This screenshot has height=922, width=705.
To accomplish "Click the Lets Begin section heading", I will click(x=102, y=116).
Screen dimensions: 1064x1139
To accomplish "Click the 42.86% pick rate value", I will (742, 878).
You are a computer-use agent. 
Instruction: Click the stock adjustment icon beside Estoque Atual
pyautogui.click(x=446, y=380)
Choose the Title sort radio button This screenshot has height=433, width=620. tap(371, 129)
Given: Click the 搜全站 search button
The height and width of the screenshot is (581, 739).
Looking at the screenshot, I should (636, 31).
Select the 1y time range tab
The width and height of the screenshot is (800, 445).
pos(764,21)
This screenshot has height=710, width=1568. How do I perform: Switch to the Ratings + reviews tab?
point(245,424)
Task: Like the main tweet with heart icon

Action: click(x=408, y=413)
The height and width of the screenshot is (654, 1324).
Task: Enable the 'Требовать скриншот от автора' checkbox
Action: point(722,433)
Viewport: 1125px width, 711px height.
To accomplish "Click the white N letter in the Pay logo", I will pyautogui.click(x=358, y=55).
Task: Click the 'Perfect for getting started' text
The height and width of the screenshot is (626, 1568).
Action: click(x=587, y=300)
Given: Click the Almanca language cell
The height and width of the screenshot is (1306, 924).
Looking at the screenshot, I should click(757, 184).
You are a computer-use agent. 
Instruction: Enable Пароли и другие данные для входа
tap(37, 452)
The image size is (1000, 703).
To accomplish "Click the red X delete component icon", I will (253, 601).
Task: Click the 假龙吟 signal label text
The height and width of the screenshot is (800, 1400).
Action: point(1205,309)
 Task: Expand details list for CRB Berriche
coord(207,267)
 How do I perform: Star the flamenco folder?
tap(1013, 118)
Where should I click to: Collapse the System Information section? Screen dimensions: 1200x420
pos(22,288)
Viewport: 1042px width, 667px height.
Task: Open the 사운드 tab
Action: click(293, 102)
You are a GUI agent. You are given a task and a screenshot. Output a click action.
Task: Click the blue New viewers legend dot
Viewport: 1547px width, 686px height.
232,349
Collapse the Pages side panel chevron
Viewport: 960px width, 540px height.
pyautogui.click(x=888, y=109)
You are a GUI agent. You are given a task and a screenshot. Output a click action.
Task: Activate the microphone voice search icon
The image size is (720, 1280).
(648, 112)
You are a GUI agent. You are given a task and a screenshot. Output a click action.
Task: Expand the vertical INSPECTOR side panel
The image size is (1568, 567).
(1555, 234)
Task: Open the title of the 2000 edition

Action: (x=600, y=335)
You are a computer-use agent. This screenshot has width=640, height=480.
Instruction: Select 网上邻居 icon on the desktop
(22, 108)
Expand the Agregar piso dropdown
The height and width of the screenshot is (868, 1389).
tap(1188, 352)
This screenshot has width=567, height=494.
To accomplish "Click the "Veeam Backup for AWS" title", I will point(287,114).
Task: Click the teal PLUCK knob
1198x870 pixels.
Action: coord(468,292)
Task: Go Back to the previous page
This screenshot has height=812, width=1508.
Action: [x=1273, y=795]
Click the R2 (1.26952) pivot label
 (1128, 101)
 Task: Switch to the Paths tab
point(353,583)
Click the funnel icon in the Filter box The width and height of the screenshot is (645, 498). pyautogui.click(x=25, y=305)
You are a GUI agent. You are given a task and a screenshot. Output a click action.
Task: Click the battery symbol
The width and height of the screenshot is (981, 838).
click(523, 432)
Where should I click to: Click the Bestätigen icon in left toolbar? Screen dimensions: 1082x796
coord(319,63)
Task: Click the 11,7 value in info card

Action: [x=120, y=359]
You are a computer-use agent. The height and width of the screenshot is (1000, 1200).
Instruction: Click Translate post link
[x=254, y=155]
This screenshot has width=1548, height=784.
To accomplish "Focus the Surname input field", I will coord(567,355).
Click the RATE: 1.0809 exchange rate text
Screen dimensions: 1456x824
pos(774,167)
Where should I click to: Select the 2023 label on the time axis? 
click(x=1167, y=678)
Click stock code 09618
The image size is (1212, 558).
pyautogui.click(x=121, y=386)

TASK: Across the records above, show each line containing the word "computer".

EXERCISE OUTPUT:
You are a computer-use agent. 
You are a computer-use agent. 
You are a computer-use agent. This screenshot has width=640, height=480.
You are a computer-use agent. The height and width of the screenshot is (1000, 1200).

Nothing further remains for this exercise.